By Larry Beahan
No plan could have protected Lake Ontario from this year’s disastrous flooding. Neither the villainized Plan 2014, which was developed by the International Joint Commission after years of careful deliberation and consultation, nor its 1958 predecessor could have prevented it.
Weather was freakish on the St. Lawrence River and around Lake Ontario. Unexpected warm spells interrupted ice formation on the river five times. The IJC is mandated by the 1909 Boundary Waters Treaty between Canada and the United States to control the flow of the river equitably for all its users.
If the IJC had increased the flow before a solid ice cover formed, it would have created massive ice jams that would have dramatically slowed drainage and made lake flooding much worse.

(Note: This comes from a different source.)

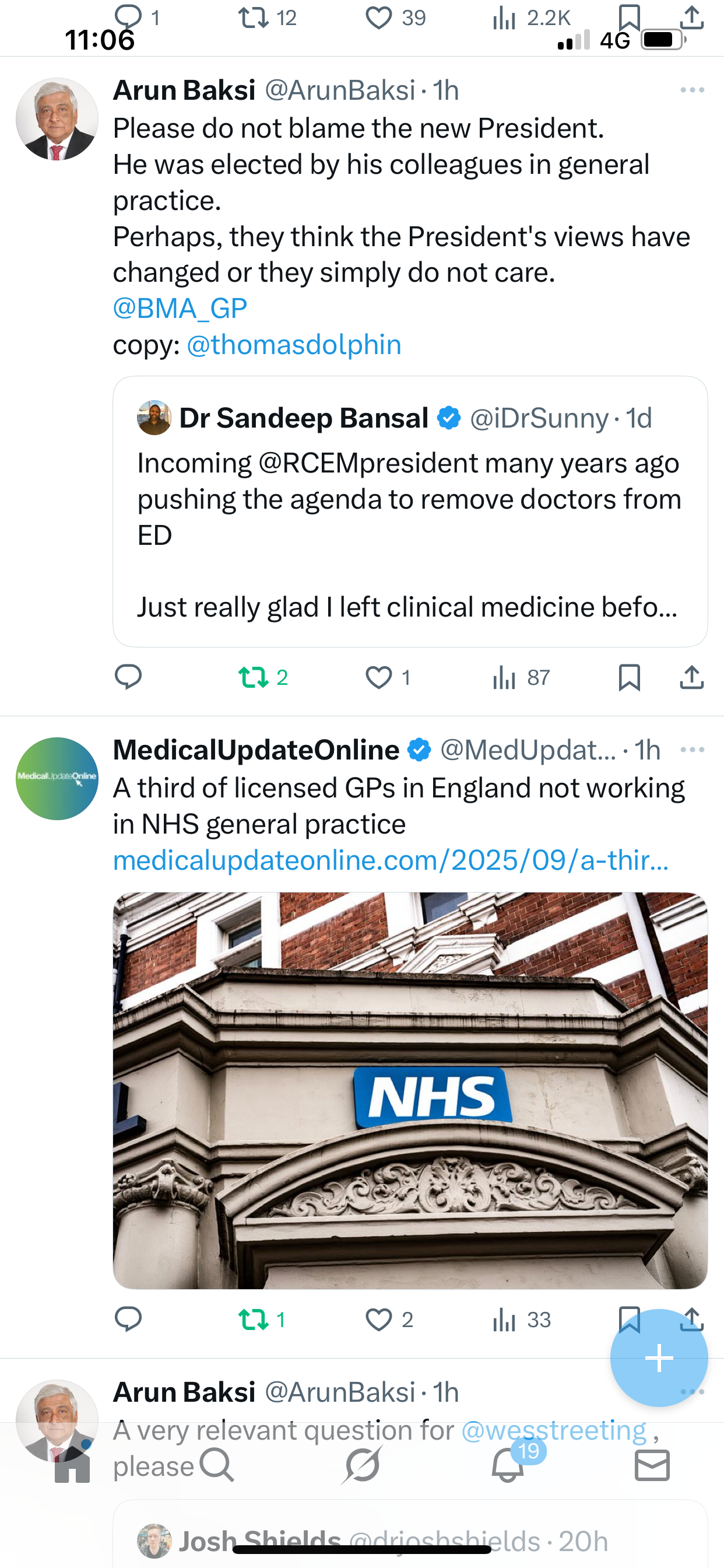The width and height of the screenshot is (724, 1568).
Task: Open Arun Baksi's profile picture on first tweet
Action: coord(57,118)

Downstream, the St. Lawrence valley had strange weather, with very heavy precipitation. Flooding hit communities around Montreal and left thousands homeless.
But the real source of the disastrous Lake Ontario flooding was upstream around Lake Ontario itself. From Feb. 19 to April 19, the lake’s watershed received more than twice its average precipitation. Then, April and May set an all-time record for precipitation there. Add to that Lake Erie, which supplies 75 percent of the inflow, pouring 15 percent more water than average into Lake Ontario.
There is no reliable way to have predicted this bizarre weather streak. Yet, the IJC is charged with this precarious balancing act of controlling water levels in both flood and drought for residents, boaters, shipping and natural habitat.
Neither the 1958 nor the 2014 plans would have prevented the disaster. Their high and low emergency trigger points are identical.
Without the control that both the 1958 and the 2014 plans provide, the average shoreline damage to Lake Ontario would amount to $48 million. The 1958 plan cut that back to $18 million. Plan 2014 makes it $20 million. But Plan 2014 buys us the largest wetland restoration outside of the Florida Everglades, 64,000 acres of invaluable, healthy wetland.
Plan 2014 does this by allowing for a small increase in water level fluctuation. The more constant levels of the 1958 plan have severely restricted the variety of wetland vegetation and left these wetlands sterile. Native plants, beaver, fish, turtles, ducks and a great variety of other reptiles, birds and mammals rely on healthy wetlands for sustenance and shelter.
U.S. Reps. John Kakto of Camillus and Chris Collins of Clarence are paddling us up the wrong creek in search of a solution to this year’s Lake Ontario flooding disaster. Their call for U.S. withdrawal from and defunding of the IJC’s painstakingly prepared, scientific Plan 2014 threatens to leave the users of Lake Ontario up the creek with no paddle at all.
Disaster relief, not the sacking of Plan 2014, is the answer to this natural disaster.
Larry Beahan is conservation chairman of the Sierra Club Niagara Group.